While Benzine has come to crave the reunion element of art world events like this, Frieze marked a unique opportunity to commune with the driving purpose at the occasions’s core — creativity. As we perused the fair in full, here’s five artists we were psyched to learn more about at Frieze New York 2023.

Pam Glick (with Stephen Friedman, London)

Photo by Vittoria Benzine

Glick was the first artist I saw at Tennis Elbow when I first learned of the TriBeCa gallery in 2021. Though that remains her most recent solo show, Glick’s unmistakable style halted my limber, unassuming and scanning eyes on Frieze’s first floor. Regardless of my personal affiliations, I think that’s an incredible feat for an artist — using the formless to create a recognizable language. Matthew Higgs curated her large “playground” abstractions at a well-received White Columns show back in 2016, but this year, he assembled solo displays of Glick’s work with Stephen Friedman at both Frieze and Independent, the week before. At the Shed she showed a new series titled ‘Box of Rain’ in more tranquil tones than I’d seen thus far, pitted against the action of her muse Niagara Falls, close to the artist’s upstate studio. 

Yoo Geun-Taek (with Gallery Hyundai, Seoul)

Photo by Vittoria Benzine

Though his work appeared—and sold!—with the same exhibitor at this very fair last year, Gallery Hyundai devoted their whole booth for the first time to this contemporary Korean painter’s vigorously tactile abstractions, which some viewers aptly likened to experiences with forest bathing while I was eavesdropping on the floor. 29 available paintings span nearly 15 years of Geun-Taek’s practice, rooted in Korea’s formal Dansaekhwa movement — the face of Korean contemporary art circa 1970. The artist participates in the genre’s next generation by pairing narrative figuration with abstraction, much like these canvases all layer painting, Hanji paper, and layers of ink and oyster shell powder at once.  
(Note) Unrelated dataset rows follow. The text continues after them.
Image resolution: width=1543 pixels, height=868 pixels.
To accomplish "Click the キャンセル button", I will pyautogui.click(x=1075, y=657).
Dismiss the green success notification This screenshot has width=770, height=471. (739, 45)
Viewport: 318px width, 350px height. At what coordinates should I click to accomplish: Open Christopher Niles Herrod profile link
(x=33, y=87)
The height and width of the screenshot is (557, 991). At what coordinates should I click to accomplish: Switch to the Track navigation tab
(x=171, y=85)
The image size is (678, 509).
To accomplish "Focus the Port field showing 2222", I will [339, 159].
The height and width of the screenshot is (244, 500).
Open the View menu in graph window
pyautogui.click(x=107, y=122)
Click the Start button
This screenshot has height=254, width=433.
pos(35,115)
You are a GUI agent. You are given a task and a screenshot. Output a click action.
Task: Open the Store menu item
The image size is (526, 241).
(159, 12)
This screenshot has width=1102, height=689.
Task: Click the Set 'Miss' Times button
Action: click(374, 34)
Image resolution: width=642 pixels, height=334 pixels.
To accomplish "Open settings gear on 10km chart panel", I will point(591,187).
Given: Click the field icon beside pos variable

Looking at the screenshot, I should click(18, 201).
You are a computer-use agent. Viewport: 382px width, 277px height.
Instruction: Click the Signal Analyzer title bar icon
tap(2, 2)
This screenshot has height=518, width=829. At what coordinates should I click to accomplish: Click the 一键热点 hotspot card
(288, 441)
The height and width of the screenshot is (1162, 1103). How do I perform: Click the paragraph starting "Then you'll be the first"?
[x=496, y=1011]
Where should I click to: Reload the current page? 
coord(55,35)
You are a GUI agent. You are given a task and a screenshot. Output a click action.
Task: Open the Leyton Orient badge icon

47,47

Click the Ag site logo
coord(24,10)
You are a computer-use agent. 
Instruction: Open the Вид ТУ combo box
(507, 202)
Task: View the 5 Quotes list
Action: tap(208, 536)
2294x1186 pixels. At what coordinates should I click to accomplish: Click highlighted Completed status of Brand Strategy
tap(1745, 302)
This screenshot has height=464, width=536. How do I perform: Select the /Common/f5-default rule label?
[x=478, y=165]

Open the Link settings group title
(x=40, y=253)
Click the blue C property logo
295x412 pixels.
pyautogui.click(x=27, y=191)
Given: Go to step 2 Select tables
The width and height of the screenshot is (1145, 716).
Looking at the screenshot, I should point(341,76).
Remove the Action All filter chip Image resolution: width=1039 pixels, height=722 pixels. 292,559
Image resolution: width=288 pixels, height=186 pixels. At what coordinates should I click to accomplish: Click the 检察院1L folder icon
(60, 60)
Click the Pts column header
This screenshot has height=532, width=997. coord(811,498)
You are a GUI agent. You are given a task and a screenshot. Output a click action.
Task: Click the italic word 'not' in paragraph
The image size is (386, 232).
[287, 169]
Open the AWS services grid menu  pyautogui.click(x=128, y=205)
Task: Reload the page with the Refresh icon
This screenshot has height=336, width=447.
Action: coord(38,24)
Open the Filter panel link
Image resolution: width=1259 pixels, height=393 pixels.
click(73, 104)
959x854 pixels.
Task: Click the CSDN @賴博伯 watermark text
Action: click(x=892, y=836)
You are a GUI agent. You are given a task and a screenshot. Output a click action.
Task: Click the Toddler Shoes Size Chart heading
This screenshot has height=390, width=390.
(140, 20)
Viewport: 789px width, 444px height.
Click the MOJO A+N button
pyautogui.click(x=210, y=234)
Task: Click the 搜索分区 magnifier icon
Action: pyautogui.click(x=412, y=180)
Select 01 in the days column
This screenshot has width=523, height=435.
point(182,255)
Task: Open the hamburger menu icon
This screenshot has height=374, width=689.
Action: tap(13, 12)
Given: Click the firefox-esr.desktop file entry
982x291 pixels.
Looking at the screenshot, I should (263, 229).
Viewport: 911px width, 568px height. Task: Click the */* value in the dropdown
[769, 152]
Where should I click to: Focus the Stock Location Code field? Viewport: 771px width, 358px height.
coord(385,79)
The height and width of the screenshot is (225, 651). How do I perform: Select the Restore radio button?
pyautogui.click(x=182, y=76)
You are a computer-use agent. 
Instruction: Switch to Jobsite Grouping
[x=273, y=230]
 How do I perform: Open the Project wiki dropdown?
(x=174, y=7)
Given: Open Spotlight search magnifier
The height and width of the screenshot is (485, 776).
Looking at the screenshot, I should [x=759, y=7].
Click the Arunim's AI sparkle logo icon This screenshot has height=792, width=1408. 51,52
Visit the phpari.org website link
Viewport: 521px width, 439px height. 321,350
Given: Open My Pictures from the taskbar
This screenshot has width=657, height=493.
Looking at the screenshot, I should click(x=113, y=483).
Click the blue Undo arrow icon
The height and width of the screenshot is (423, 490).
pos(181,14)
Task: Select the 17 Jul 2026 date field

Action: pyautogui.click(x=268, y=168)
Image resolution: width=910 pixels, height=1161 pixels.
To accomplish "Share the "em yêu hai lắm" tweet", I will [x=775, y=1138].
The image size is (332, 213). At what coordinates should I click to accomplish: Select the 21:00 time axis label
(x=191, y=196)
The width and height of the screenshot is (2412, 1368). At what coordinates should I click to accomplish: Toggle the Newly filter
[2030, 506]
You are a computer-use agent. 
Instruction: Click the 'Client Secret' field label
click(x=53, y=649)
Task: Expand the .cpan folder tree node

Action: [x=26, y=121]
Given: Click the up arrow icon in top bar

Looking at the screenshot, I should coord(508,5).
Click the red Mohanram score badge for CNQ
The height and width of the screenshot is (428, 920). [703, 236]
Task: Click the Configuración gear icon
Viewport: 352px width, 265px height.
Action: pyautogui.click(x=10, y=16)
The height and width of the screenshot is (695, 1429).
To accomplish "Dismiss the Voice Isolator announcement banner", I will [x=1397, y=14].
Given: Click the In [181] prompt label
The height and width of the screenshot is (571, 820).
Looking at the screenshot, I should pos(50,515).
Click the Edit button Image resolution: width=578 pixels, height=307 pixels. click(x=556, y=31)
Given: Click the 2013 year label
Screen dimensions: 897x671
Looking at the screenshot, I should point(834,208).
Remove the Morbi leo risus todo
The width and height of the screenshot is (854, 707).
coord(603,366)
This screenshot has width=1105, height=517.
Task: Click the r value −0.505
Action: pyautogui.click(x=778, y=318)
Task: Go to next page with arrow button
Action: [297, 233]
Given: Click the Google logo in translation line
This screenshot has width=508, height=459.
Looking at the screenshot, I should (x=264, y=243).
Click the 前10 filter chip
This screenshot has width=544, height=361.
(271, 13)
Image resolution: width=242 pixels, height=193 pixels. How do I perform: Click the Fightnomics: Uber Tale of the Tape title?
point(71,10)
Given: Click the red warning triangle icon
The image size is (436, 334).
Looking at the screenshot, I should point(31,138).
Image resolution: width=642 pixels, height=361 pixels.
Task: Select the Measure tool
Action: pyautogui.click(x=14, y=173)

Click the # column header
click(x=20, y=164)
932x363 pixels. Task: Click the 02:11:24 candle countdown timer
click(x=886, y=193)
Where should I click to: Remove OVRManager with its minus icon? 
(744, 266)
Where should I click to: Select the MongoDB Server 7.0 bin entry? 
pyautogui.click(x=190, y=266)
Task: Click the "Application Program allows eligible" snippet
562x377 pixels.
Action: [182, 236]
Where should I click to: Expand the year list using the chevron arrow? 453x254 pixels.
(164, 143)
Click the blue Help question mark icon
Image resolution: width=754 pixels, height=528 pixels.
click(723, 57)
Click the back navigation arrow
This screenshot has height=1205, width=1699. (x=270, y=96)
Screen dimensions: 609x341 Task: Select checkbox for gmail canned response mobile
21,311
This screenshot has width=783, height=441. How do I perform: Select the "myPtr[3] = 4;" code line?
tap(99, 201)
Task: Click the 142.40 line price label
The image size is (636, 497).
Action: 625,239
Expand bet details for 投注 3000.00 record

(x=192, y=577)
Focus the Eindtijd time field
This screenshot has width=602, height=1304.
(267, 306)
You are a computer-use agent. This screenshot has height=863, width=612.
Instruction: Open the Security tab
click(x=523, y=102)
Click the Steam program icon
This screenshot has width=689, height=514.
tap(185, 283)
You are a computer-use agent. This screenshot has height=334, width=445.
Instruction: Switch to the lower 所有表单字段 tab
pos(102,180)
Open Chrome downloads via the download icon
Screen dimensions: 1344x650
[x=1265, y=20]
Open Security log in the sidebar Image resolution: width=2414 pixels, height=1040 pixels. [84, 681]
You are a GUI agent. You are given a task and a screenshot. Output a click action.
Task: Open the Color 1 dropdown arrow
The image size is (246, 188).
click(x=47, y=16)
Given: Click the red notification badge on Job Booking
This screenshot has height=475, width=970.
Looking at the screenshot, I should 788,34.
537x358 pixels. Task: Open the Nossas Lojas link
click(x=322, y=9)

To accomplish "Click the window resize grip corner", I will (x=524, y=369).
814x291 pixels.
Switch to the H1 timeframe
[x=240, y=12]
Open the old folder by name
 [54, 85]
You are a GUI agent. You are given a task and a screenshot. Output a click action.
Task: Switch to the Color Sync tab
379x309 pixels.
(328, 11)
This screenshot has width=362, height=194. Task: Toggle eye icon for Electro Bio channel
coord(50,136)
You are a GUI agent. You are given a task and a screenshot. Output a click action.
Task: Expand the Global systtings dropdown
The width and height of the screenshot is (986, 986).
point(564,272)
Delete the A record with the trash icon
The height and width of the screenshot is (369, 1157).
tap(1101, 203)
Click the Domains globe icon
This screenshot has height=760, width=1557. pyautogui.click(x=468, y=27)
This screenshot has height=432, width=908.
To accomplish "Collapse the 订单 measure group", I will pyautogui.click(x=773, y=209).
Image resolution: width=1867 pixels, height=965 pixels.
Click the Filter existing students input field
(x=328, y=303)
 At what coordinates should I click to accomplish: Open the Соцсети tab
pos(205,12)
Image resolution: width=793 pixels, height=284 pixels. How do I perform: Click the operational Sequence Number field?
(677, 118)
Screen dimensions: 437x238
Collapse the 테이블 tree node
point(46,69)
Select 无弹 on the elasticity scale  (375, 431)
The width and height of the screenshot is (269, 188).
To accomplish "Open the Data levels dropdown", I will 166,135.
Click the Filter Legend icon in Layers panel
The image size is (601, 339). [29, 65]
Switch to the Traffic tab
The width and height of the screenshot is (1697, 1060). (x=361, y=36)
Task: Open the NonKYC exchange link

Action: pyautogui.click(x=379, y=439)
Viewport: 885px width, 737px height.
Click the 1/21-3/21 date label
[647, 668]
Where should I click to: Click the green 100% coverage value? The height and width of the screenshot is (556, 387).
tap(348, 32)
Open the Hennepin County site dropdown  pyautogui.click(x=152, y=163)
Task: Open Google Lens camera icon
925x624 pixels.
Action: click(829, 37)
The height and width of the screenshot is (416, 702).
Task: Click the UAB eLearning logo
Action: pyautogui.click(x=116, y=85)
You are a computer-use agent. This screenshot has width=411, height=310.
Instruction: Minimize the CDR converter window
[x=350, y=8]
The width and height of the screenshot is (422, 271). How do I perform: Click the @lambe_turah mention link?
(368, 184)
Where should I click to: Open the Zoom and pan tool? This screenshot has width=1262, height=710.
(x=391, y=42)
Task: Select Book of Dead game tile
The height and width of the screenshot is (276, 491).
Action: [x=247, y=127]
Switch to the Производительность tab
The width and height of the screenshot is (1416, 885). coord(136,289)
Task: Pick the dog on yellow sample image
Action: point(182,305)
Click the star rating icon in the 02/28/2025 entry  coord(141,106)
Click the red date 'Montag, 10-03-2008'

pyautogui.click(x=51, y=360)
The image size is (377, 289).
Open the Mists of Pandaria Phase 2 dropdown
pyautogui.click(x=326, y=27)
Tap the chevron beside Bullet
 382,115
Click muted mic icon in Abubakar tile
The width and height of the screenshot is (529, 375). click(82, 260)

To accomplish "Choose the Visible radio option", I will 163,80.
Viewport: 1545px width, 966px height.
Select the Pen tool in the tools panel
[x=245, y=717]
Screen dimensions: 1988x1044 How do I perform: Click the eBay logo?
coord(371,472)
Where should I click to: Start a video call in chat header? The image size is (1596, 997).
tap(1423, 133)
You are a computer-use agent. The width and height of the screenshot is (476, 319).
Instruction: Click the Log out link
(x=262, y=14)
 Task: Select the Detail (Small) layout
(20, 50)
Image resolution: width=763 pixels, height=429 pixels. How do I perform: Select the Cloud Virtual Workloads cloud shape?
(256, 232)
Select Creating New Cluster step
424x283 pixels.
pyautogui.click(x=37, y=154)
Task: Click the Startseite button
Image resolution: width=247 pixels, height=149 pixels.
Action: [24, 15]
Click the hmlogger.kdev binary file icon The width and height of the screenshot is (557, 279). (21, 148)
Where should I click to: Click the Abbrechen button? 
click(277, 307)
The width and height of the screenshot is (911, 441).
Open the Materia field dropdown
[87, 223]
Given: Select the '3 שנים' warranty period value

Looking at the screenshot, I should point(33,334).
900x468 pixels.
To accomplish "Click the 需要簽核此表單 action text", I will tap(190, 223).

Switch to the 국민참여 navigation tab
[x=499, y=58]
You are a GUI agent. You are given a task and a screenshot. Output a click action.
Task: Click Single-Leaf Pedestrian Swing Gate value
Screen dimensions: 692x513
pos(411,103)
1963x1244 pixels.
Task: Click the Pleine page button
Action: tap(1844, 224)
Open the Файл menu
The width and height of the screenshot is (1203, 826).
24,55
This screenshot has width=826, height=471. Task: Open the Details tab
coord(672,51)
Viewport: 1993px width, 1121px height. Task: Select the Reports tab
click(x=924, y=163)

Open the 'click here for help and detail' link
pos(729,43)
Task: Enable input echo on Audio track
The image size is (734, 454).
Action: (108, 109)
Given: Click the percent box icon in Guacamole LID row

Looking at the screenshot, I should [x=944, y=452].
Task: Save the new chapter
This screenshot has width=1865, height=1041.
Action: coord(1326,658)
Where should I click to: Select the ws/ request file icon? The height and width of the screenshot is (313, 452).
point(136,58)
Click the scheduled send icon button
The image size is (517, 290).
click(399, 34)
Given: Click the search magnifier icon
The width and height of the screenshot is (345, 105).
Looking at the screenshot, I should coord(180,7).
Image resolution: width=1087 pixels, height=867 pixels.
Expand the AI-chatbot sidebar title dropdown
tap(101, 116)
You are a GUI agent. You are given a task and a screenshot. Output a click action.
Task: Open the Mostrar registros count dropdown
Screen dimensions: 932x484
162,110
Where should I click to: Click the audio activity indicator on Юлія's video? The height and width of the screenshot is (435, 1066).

Shipibo Conibo Center (with Clearing, New York)

Photo by Vittoria Benzine

Everything at Clearing’s booth, adjacent to the fair’s impeccable “Focus” section, was worth seeing — particularly Dallas-based sculptor Hugh Hayden’s desk made of sharpened pencils. The gallery, a new Bowery transplant by way of Bushwick, is well known to launch stars. However, when I looked into who produced the mesmerizing patterns of vegetal dyes on cotton across from Hayden’s bark Telfar bag, I was surprised that it was by Sara Flores, presented through a whole group — the West Harlem-based Shipibo Conibo Center, sustaining “Indigenous self-determination and territorial sovereignty as well as visual arts, music, and ethnobotanical research—which in the Shipibo-Konibo lifeway are inseparable.”

Mary Bauermeister (with Michael Rosenfeld Gallery, New York)

Photo by Vittoria Benzine

Mary Bauermeister passed away in March, and while I prefer to honor artists while they’re alive, to cheer them on and fuel their work, I got happily roped in by one of her hypnotic lens boxes on the uppermost sixth floor, like a whirlpool with its depths. A cornerstone of the Fluxus Movement, Baurmeister managed to move in the background, directly influencing John Cage and Nam June Paik — artists with bigger names outside of Bauermeister’s native Germany, where she was based for most of her career, save for a stint in New York throughout the 1960s. At least in this instance, emulating Bauermeister posthumously might share her legacy yet keep the focus on her output and ethos, rather than legend.

Daniel Otero Torres (with Mor Charpentier, Paris)

Photo by Vittoria Benzine

I wasn’t the only one drawn to this set of four large works by Parisian-based Otero Torrres on Frieze’s showstopping fourth floor. We all zoomed in and out with our feet in sync to the meditative rhythm of these mixed media and acrylic scenes on burlap, totally grounded in water but imbued with flight and some surrealism, in the disjointed bits where tails and faces get cut off. For all their monumentality, the most critical detail to these works emerges only for the closest eyes to savor as minuscule silhouettes of ships on the horizon, inspired by coal vessels the artist saw in Colombia’s Santa Marta Bay as a kid.